(Interface element records)
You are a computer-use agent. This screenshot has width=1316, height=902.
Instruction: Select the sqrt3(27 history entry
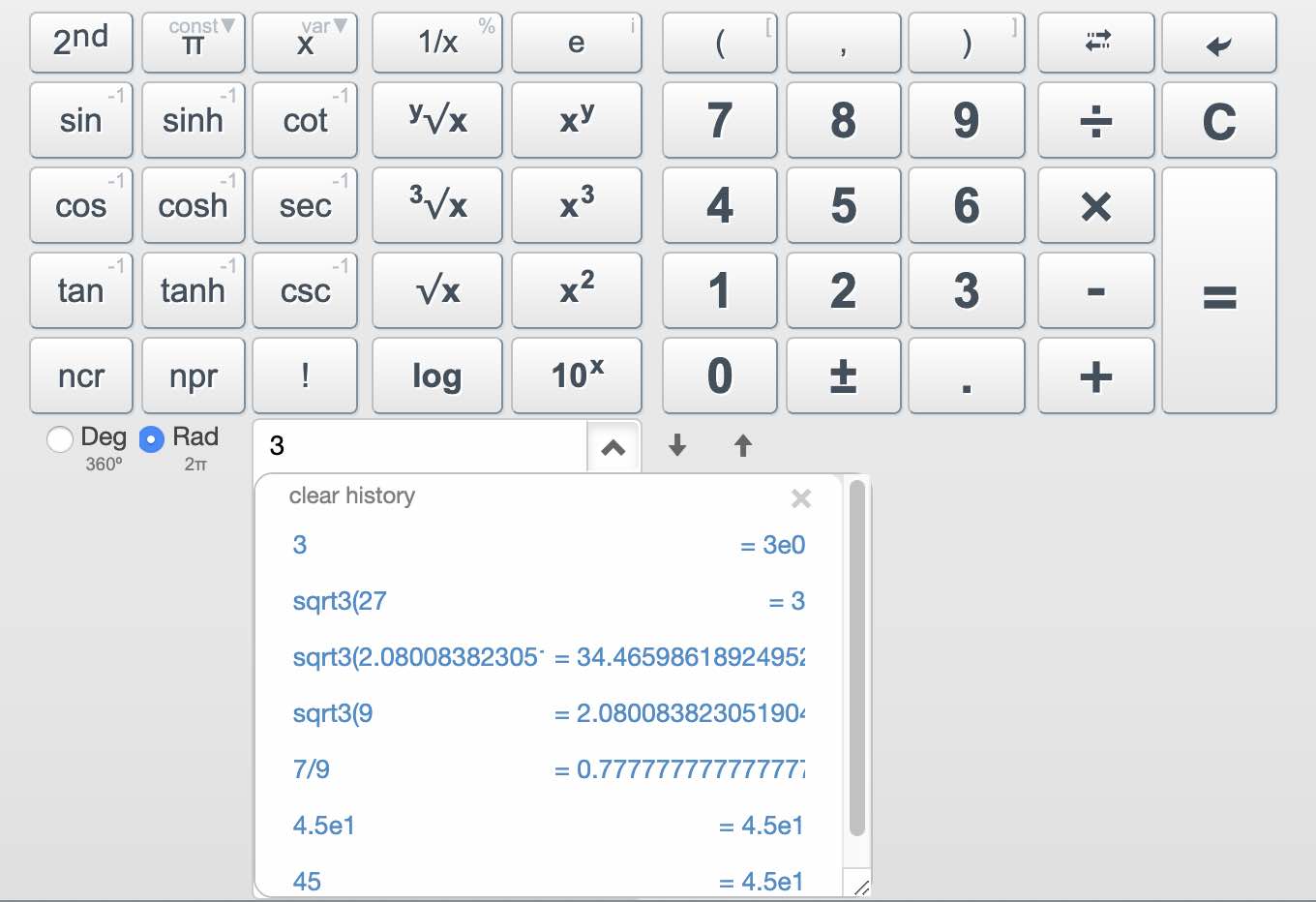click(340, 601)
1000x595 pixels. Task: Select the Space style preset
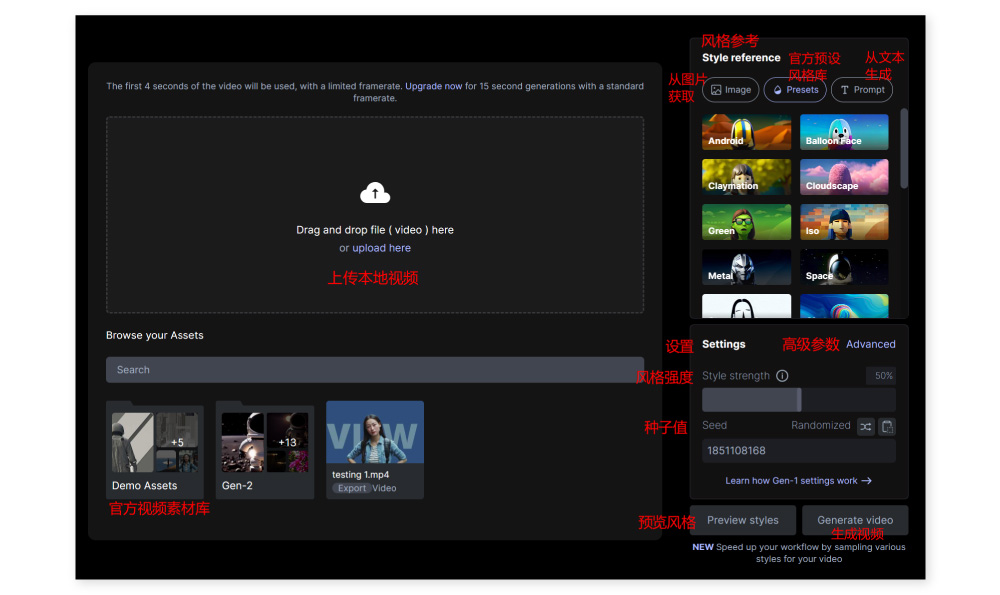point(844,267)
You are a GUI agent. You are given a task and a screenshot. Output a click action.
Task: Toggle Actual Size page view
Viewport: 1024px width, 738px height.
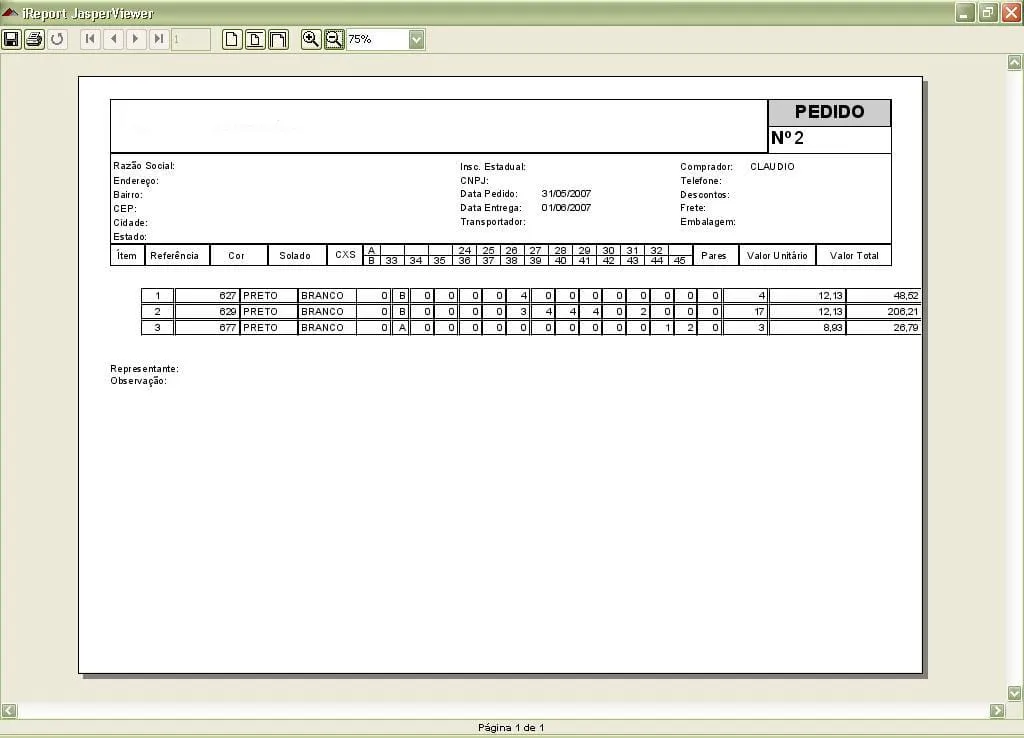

**Aim of the task:** Which lines in the records above contain the string "width"? Find each one and copy it in full, treating uppercase and lowercase as different.

**Task result:**
You are a computer-use agent. This screenshot has width=1316, height=902.
Viewport: 1024px width, 738px height.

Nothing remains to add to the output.